A Vietnamese defense ministry statement on Singh's visit said the two sides shared their views "on the significance of maintaining peace, stability, maritime and aviation security, safety and freedom" in the South China Sea, as well as the settlement of disputes through peaceful measures in line with international law, including the 1982 United Nations Convention on the Law of the Sea.

N.C. Bipindra, a defense and strategic affairs expert and editor of the news portal Defence.Capital, said both India and Vietnam view China's "expansionist tendencies as a challenge," underpinning their moves toward closer defense cooperation.

On the Indo-Vietnamese logistics support agreement -- similar to ones India already has with partners including Japan and the U.S. -- he said the accord would make it easier to arrange visits of warships, military aircraft and personnel to each other's shores. It will also ensure replenishment of food and fuel, spare supplies and weapon stores, as well as repairs and maintenance.

"The pact, obviously, ramps up cooperation between the two nations by a few notches," Bipindra said.

According to Ha Hoang Hop, a visiting senior fellow at Singaporean research group ISEAS-Yusof Ishak Institute, the India-Vietnam defense cooperation adds to capabilities to maintain security in the region and should help deter Chinese attempts to change the status quo in the South China Sea.

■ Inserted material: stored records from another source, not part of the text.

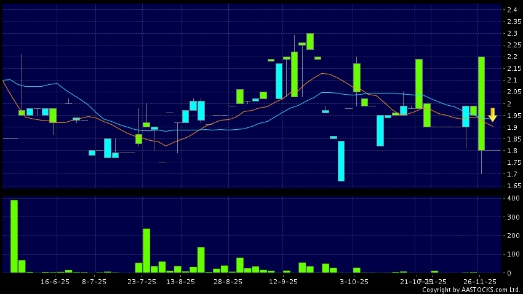Image resolution: width=523 pixels, height=294 pixels.
Task: Click the 2.2 price axis label
Action: 511,57
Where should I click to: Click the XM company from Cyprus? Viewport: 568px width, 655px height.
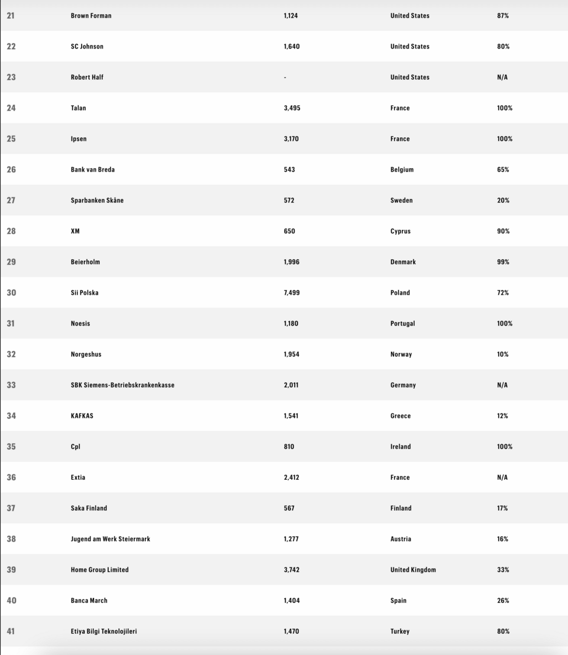click(x=75, y=231)
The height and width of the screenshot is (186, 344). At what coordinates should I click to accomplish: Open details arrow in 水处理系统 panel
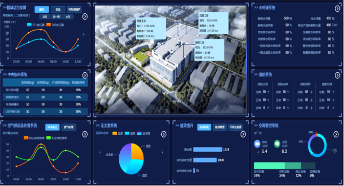(x=337, y=9)
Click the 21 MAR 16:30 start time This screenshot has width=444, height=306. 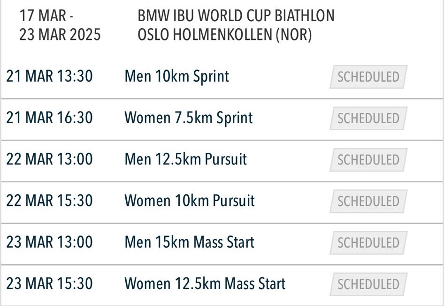(49, 118)
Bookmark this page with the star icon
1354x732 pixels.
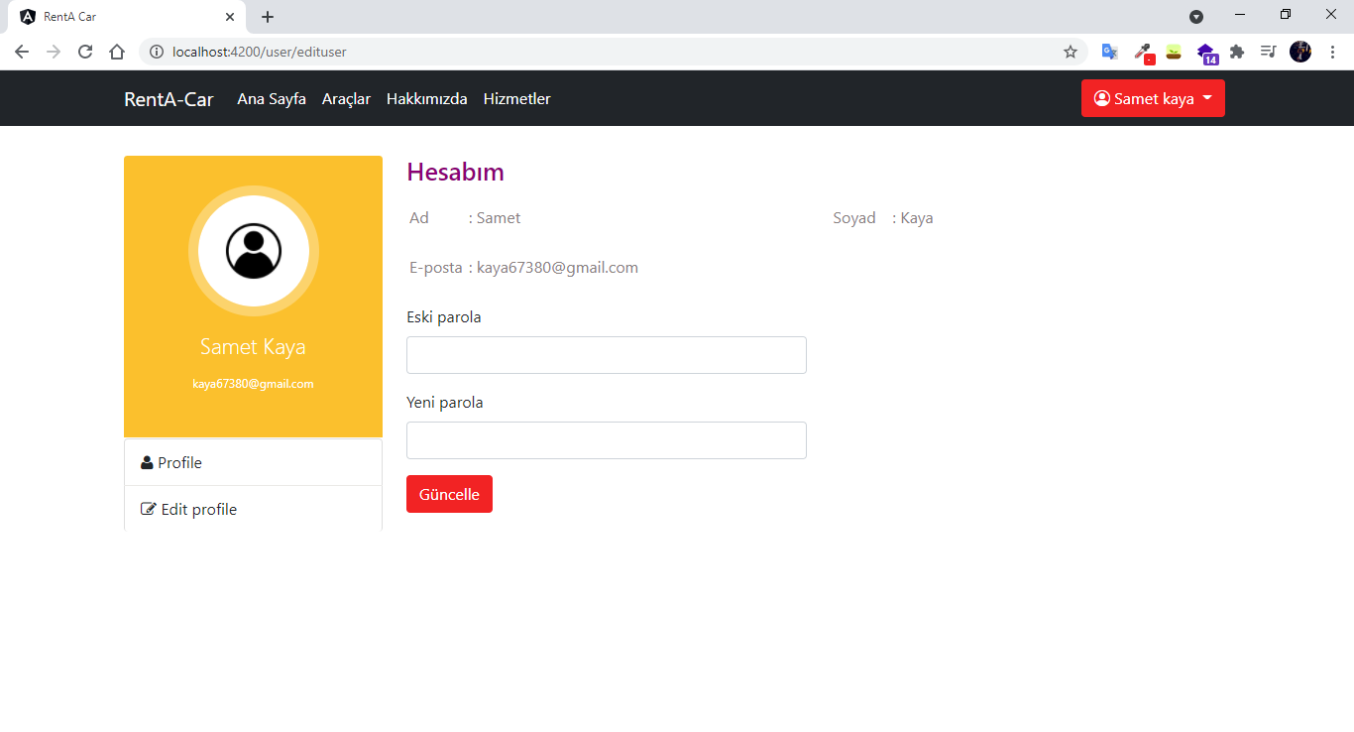(x=1071, y=52)
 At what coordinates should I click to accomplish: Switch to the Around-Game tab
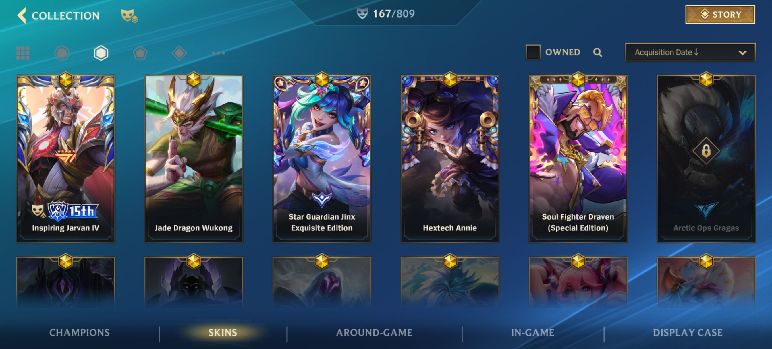point(374,333)
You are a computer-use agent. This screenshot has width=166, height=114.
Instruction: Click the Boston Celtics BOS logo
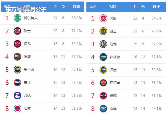click(17, 18)
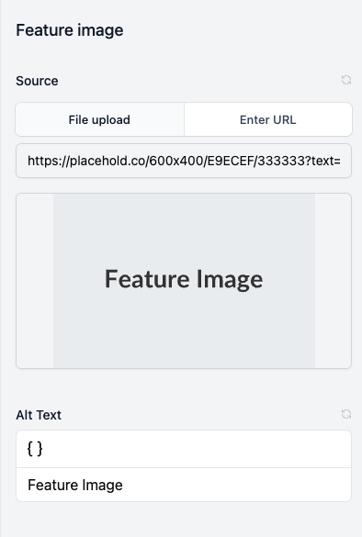362x537 pixels.
Task: Reset the Source field with its refresh icon
Action: [346, 80]
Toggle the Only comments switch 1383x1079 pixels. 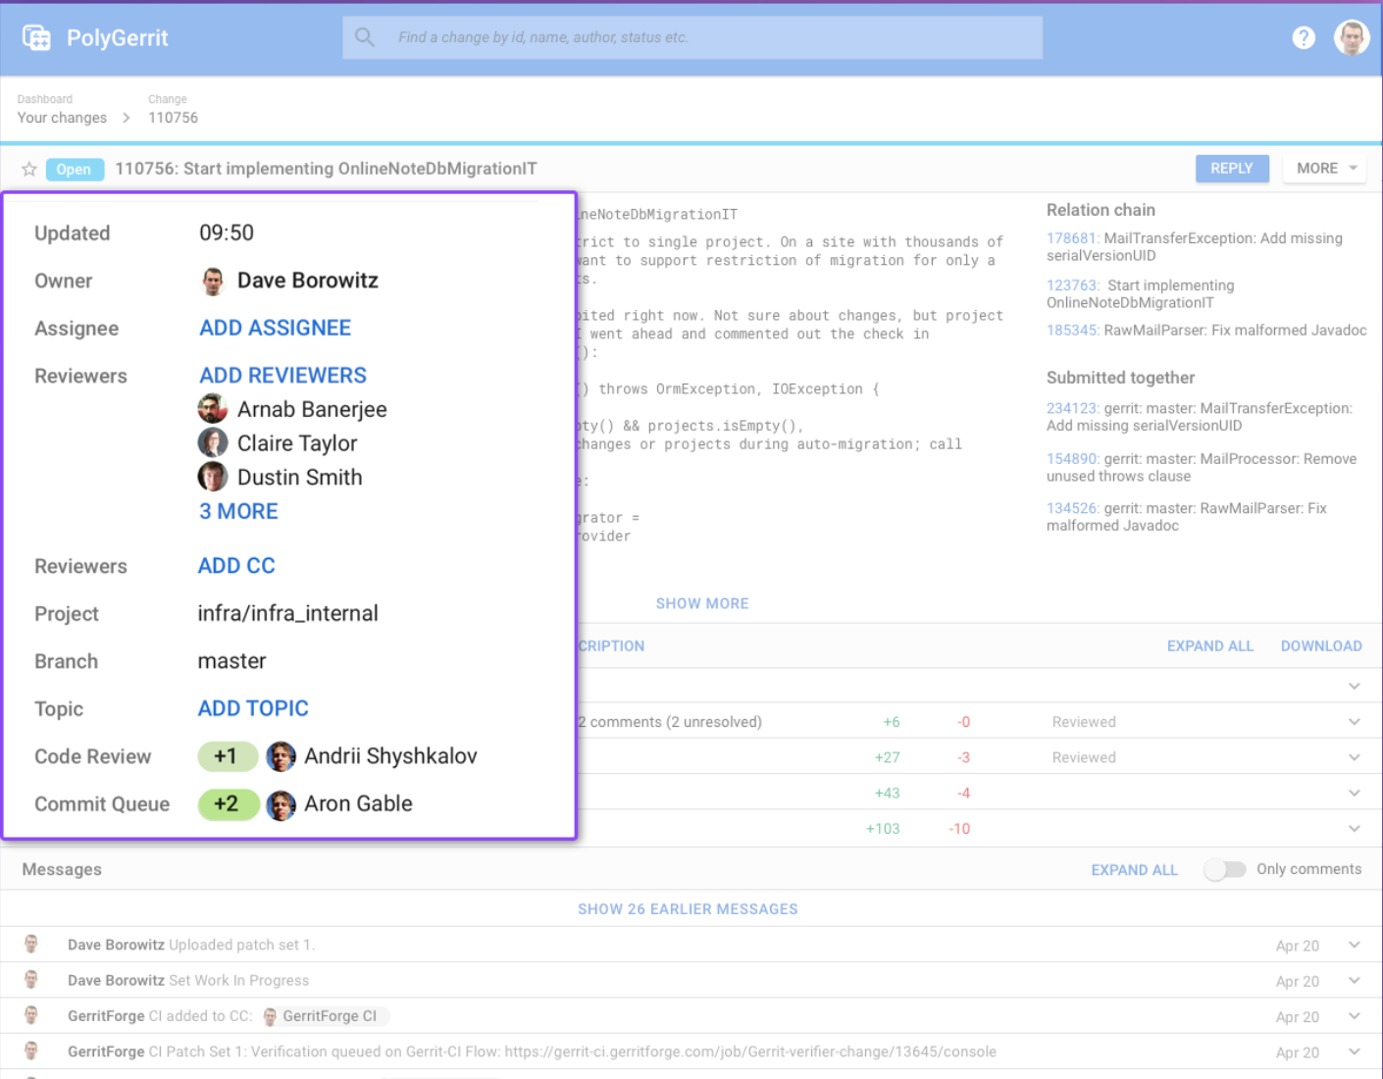tap(1224, 869)
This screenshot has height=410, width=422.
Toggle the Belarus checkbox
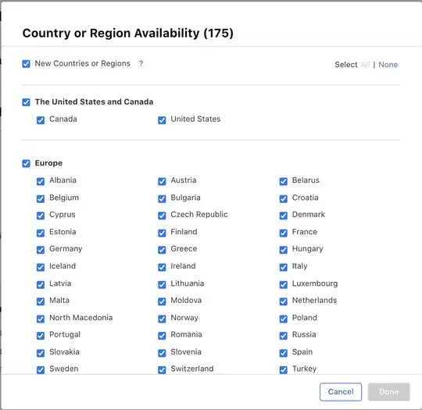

But uncertainty remains. "It is not clear [whether] India would be a security player in the South China Sea or not and by what extent India would contribute to the Indo-Pacific region with a focus [on the] South China Sea," Hop said.

India has been taking steps to further boost ties with Southeast Asian countries since Prime Minister Narendra Modi came to power in 2014, including through enhanced bilateral visits and military engagements.

"India conducts military exercises with Singapore, Thailand, Malaysia, Vietnam and the Philippines, so things are expanding [with ASEAN]," Kondapalli of JNU observed, while warning that "cosmetic" moves would unlikely be enough to deter China.

"It does provide some kind of a leverage for ASEAN countries to tell the Chinese that we have friends, but that is still not enough," he said. "It is finally the Americans that have to come to their rescue [as] India doesn't have that kind of power to stop the Chinese in the ASEAN region."